After he learned it, my husband and I started discussing why toddlers don't say "Yes" as often as they say "No."  Is it because we don't use the word as frequently around them?

After all, they hear "No" a lot:  any time they do something they shouldn't, for whatever reason.  So it's no surprise that kids pick it up quick.  Even when we tried not to use it, it slipped out a lot--it's just the first word that comes out when you need to react quickly.  But how often do we say "Yes?"  He does hear it, don't get me wrong (along with "yeah,") but most of the time when he does something good (or new or milestone-worthy,) praise comes in other forms, like "Good Job," "Good Boy," "Thank You," or "Hooray!" 

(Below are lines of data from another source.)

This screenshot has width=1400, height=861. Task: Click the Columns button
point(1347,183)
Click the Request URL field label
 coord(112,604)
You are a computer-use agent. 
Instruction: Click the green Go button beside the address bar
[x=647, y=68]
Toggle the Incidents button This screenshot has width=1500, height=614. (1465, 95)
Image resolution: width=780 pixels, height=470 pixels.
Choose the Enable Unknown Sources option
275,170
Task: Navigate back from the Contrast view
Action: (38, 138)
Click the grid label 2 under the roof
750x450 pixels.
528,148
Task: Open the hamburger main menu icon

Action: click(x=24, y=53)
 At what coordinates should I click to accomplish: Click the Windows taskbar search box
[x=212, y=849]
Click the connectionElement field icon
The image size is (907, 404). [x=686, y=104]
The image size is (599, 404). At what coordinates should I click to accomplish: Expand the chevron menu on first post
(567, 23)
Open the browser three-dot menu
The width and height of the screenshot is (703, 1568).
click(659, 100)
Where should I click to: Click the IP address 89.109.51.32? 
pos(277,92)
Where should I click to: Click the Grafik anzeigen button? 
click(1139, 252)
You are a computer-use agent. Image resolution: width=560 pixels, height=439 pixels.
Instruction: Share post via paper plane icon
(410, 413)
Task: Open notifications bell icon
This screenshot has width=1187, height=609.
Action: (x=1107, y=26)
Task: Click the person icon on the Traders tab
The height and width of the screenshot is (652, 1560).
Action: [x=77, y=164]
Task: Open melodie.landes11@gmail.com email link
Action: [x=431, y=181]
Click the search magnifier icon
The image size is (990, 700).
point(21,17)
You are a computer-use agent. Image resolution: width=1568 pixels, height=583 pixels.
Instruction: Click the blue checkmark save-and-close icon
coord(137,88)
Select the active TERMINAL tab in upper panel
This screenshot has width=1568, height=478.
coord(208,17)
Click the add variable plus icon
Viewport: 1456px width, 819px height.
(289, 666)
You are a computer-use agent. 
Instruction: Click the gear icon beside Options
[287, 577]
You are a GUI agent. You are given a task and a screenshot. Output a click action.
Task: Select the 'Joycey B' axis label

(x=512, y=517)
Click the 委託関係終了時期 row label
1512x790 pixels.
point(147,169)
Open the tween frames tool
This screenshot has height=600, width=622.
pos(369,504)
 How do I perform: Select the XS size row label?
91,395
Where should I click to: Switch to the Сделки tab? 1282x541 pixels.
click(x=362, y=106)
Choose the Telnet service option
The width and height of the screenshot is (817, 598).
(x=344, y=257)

In the great irony of behavior, we say some variation of "No" every time he does something he oughtn't, but we don't always praise him (or even notice, *hides face in shame*) when he does something right.  I do try to notice and say something when he doesn't make a mess of his food, or when he obeys when I ask him to do something, but I know I don't always succeed--and really, we don't want our children to expect praise when they do something right, especially something mundane.  Too much praise could become a crutch.  I'm not just referring to myself here, I'm referring to all parents, teachers, etc.  Bad behavior always gets noticed (and gets attention,) but good behavior is often taken for granted.

Not all children don't use "Yes," of course, it's just not as common.  I met a friend at a Playplace a few weeks ago, and I once had to keep her son (six weeks older than mine) from sneaking out an open door.  When I asked him if he was trying to escape, he said "Yes!" :)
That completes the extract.